Palavras-chave: realidade aumentada; ensino das ciências; desempenho académico

Abstract

This article presents the results of a systematic review of the literature regarding the effects of using augmented reality (AR) on the learning of science students (Natural Sciences and Biology) in lower and high secondary education. The PRISMA methodology was used. Ten articles were selected from indexed journals, in a period of time between 2010 and 2022. The databases consulted were Scopus, ScienceDirect, Springer Link, EBSCO, and Web of Science databases. Most articles selected (n=8), after applying the inclusion and exclusion criteria, used an experimental methodology. The results indicate that AR had positive effects on students' learning and motivation, as well as on other variables such as visuospatial skills and student involvement in tasks.

Keywords: augmented reality; science education; academic achievement

1. Introdução

A integração da realidade aumentada (RA) em contextos de trabalho e aprendizagem surge em meados dos anos 90 através engenheiro Tom Caudell (Karagozlu, 2018 e Singh, 2019). A RA pode ser integrada num contexto mais amplo, que inicialmente se definiu como virtuality continnum (Milgram & Kishino, 1994), mas atualmente foi revisto para o quadro teórico de realidade mista (Skarabez et al., 2021). Nesta revisão Skarabez et al. (2021) referem “mixed reality (MR) environment is one in which real world and virtual world objects are stimulated and presented together within a single perception. That is, when a user simultaneously perceives both real and virtual content…” (p.4).

O uso da RA é muito diversificado e podemos destacar, entre outros, os contextos militar, industrial, médico, museológico, entretenimento e navegação (Singh, 2019). A evolução dos sistemas móveis, o facto de serem gadgets acessíveis, aliado ao desenvolvimento constante de aplicações (app) de RA, tem favorecido a sua integração em contextos de aprendizagem formal e informal (Nincarean et al., 2013; Zheng, 2015). A RA torna visíveis aspetos microscópicos, bem como a manipulação simulada de situações potencialmente perigosas (Page et al., 2021; Say & Pan, 2017).

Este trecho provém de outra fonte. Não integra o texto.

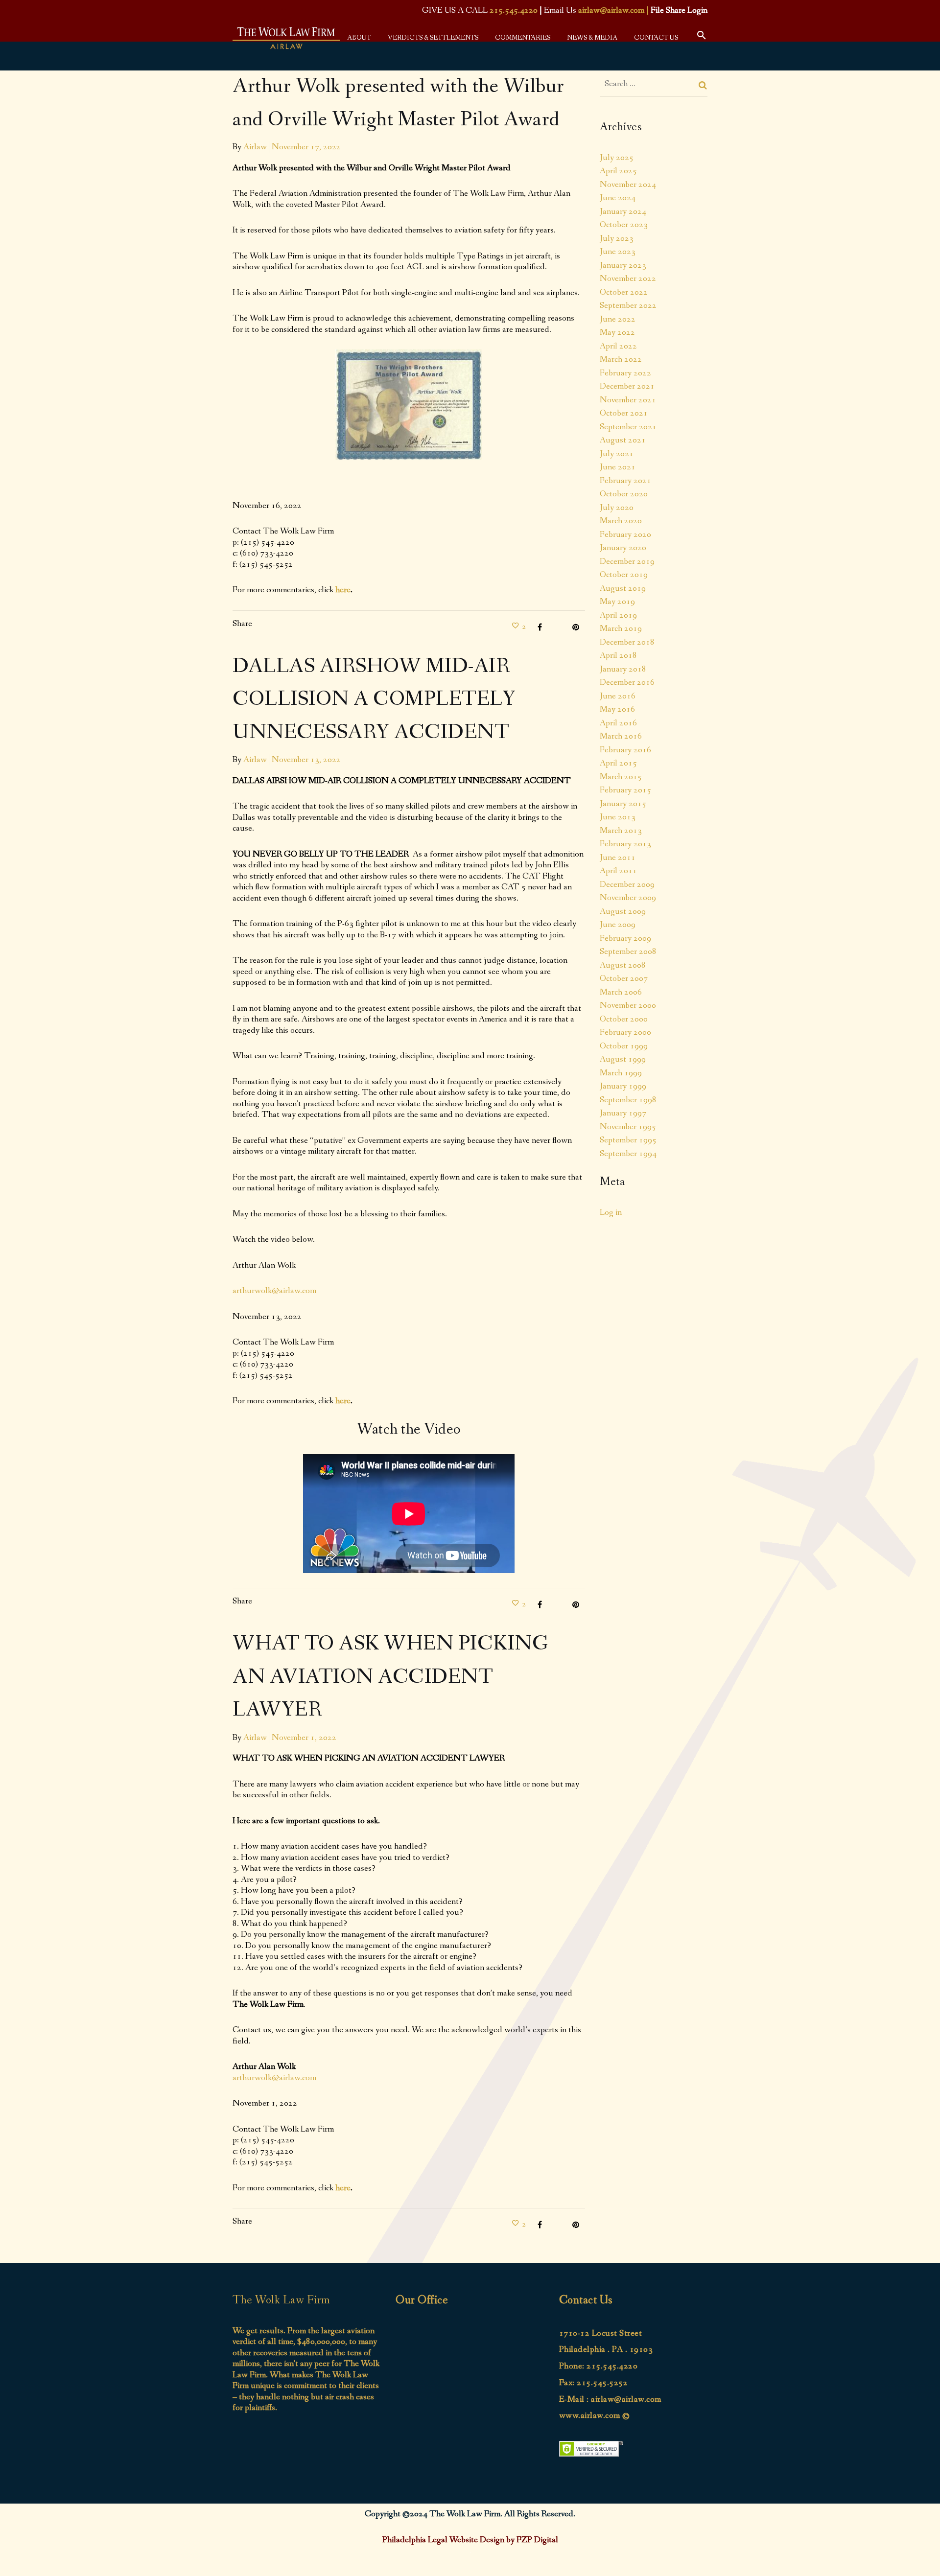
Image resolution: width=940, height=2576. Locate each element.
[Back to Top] (918, 2554)
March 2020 (621, 521)
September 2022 (628, 305)
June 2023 (617, 251)
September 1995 (628, 1140)
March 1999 (621, 1073)
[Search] (703, 85)
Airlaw (255, 147)
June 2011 (617, 857)
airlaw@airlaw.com (611, 10)
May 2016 (617, 709)
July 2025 (617, 157)
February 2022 (625, 373)
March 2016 (621, 736)
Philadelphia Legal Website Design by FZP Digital (470, 2540)
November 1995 (628, 1127)
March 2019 (621, 628)
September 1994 (628, 1154)
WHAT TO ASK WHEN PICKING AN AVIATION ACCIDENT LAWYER (390, 1677)
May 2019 (617, 601)
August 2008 (623, 965)
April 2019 (618, 615)
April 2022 (618, 346)
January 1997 (623, 1113)
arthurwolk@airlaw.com (274, 1291)
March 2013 (621, 830)
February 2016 (625, 750)
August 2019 (623, 588)
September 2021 (628, 427)
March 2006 (621, 992)
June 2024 (617, 198)
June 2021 (617, 467)
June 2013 (617, 817)
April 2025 (618, 171)
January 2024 (623, 211)
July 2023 (617, 238)
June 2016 (617, 696)
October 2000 (624, 1019)
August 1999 (623, 1059)
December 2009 (627, 884)
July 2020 (617, 507)
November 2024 (628, 184)
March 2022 (621, 359)
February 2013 (625, 844)
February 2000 (625, 1032)
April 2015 (618, 763)
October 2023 (624, 225)
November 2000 (628, 1005)
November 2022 (628, 278)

Os sistemas que geram a RA podem funcionar com ou sem o uso de marcadores (Karagozlu, 2018; Weng et al., 2020). Em contexto de aprendizagem com integração da RA menos imersiva, é importante acautelar o conjugado uso de app, com os dispositivos mais apropriados, nomeadamente smartphone ou tablet (Parong, 2022, p. 503). Numa análise de diversas revisões de literatura e estudos meta-analíticos, destaca-se que sistemas pouco imersivos, como os criados a partir de smartphone se mostram facilitadores da aprendizagem, quando são implicados os princípios da Teoria Cognitiva da Aprendizagem Multimédia (Parong, 2022, pp. 504-505). Os sistemas baseados em marcadores incluem o uso de imagens e/ou códigos QR (quick response). Existem três componentes fundamentais: informação do marcador, uma câmara para capturar essa imagem e o produto 3D que é formado e apresentado. Por outro lado, aplicações sem o uso de marcadores requerem um Sistema de Posicionamento Global (GPS) e uma bússola ou um sistema de monitorização composto por um dispositivo de reconhecimento de imagem através da câmara (Karagozlu, 2018; Sahin et al., 2019; Hung et al., 2016; Weg et al. 2020), aspetos que os smartphones atuais integram. Naranjo et al. (2021) destacam a importância da RA na educação, nomeadamente pelas imagens produzidas e que, ao fornecerem feedback, orientam os alunos na resolução de problemas e na tomada de decisões.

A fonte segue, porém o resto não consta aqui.